于是,晴天時候我就盼著下雨,將下雨時節(jié)想得無限美好。沒錯了!空氣潮濕,有青草和樹的香氣,屋檐“叮叮咚咚”的,街面干凈,車和人都早早回家。下雨時候就會覺得十分安靜,一是確實外面的聲音小了,二是這安靜還和其他安靜不同,是那種屋里有人在刷碗時候碗跟碗相碰發(fā)出聲響,或者是有人在旁邊使勁兒敲擊鍵盤,我都不會再覺得吵鬧的安靜。雨好像把這些動靜兒蒙上一層板子,只要有雨在,其他一切聲音都是自在的、不吵人的。
這些想法僅限于我在晴天時候想雨天。
雨天在我的盼望中真的來了,我就又開始挑剔起來了。經(jīng)過我多年研究,除非是全副武裝地穿上雨衣又套上雨鞋,否則很難做到全身都是干的,不被雨沾上一點兒。雨傘拼了老命只能保住一個人的頭和胸,但凡一刮風——下雨哪有不刮風的?不刮風哪叫下雨呢?但凡一刮風,腿和鞋就立刻淪陷。腿還好,挽起褲子也能勉強行走,而且夏天的褲子還短點兒,方便。碰上有內(nèi)澇的城市,雨天需要走路的人就要開始擔心自己的鞋禁不禁得住泡,會不會開膠;不需要走路的人就得憑借經(jīng)驗判斷某路這會兒積水大概是個什么程度,自己這車底盤夠不夠高,會不會被泡壞。
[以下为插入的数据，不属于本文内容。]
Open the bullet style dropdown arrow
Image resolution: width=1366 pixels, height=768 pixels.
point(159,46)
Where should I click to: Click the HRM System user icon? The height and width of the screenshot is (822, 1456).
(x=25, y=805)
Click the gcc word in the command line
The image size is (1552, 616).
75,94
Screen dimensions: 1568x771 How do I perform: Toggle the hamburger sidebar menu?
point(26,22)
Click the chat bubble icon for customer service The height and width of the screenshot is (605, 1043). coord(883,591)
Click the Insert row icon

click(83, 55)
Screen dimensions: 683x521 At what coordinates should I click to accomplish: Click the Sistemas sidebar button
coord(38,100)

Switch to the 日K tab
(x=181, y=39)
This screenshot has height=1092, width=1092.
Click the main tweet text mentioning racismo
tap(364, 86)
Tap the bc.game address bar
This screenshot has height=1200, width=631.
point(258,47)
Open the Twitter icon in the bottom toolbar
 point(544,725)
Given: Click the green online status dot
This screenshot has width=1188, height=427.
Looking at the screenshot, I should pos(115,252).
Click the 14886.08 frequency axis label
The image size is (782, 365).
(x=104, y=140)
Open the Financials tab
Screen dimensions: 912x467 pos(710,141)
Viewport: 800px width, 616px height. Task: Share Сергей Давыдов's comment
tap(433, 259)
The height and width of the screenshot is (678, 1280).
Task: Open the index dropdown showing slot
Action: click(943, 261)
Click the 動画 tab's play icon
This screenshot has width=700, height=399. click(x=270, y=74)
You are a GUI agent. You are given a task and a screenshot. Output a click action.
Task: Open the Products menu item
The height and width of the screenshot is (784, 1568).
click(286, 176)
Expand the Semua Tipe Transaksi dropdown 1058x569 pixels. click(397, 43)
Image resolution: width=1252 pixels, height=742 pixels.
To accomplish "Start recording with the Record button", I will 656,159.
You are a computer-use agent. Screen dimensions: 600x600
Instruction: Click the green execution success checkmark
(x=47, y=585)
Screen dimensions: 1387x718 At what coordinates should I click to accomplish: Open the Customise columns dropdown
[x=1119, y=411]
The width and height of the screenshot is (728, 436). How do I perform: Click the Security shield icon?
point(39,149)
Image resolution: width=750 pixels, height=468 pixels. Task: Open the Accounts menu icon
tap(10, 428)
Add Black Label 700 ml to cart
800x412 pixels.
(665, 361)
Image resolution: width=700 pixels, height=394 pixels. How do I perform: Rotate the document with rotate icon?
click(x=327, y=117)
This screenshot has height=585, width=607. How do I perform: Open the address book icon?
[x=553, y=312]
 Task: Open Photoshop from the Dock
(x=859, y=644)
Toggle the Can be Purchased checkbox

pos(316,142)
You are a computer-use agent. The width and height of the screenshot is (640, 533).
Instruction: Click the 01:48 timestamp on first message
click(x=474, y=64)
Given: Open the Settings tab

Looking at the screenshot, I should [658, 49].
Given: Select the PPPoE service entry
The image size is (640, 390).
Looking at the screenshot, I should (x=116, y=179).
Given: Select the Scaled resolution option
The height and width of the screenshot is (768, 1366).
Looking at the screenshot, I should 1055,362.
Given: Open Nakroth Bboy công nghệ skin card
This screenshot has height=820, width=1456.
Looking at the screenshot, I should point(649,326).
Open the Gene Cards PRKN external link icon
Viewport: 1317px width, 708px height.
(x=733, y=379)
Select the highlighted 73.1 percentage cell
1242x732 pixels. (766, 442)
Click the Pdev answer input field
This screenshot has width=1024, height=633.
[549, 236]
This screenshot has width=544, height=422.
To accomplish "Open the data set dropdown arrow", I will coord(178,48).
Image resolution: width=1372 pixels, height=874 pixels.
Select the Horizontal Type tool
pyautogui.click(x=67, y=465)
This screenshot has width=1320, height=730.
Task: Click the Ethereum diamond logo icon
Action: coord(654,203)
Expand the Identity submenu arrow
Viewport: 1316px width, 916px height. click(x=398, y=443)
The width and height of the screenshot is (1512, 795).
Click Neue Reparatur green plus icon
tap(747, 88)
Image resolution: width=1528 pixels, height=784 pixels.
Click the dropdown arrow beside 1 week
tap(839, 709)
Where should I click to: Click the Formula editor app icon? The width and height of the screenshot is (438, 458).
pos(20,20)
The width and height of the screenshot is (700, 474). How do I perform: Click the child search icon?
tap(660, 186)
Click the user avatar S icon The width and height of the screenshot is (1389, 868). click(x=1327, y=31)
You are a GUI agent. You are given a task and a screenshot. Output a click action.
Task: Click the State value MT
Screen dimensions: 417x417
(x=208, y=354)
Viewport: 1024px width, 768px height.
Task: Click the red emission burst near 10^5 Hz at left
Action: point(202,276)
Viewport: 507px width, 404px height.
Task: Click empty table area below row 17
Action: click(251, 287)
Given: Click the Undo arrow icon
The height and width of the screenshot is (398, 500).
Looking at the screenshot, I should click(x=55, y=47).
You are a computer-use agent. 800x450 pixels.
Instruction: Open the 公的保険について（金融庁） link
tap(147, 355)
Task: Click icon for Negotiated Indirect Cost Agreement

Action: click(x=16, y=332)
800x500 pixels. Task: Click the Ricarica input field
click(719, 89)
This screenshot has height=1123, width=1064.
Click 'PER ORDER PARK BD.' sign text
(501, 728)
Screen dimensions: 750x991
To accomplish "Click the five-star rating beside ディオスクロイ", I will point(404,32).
基于這些想法,我又開始想念晴天了。晴天多好??!響晴薄日,看向哪兒都郁郁蔥蔥的,透透亮亮的一片綠。我在雨天里想得很好,覺得如果晴天了一定要出去摸摸小草看看小花,只是真的等天放晴了,我就又懶得動彈了——具體理由請參照本文第二段。
所以,陰天就能躲過一劫嗎?陰天聽到這話在一旁瑟瑟發(fā)抖。
我也覺得這樣不好,也誠心想改。至于我多久才能把這個想法徹底地扭轉(zhuǎn)回來,徹底變成一個晴天時候歌頌晴天、雨天時候享受雨天的人,我心里還沒什么數(shù)。
而從我自己這角度想,肯定是期盼它快一點兒、再快一點兒。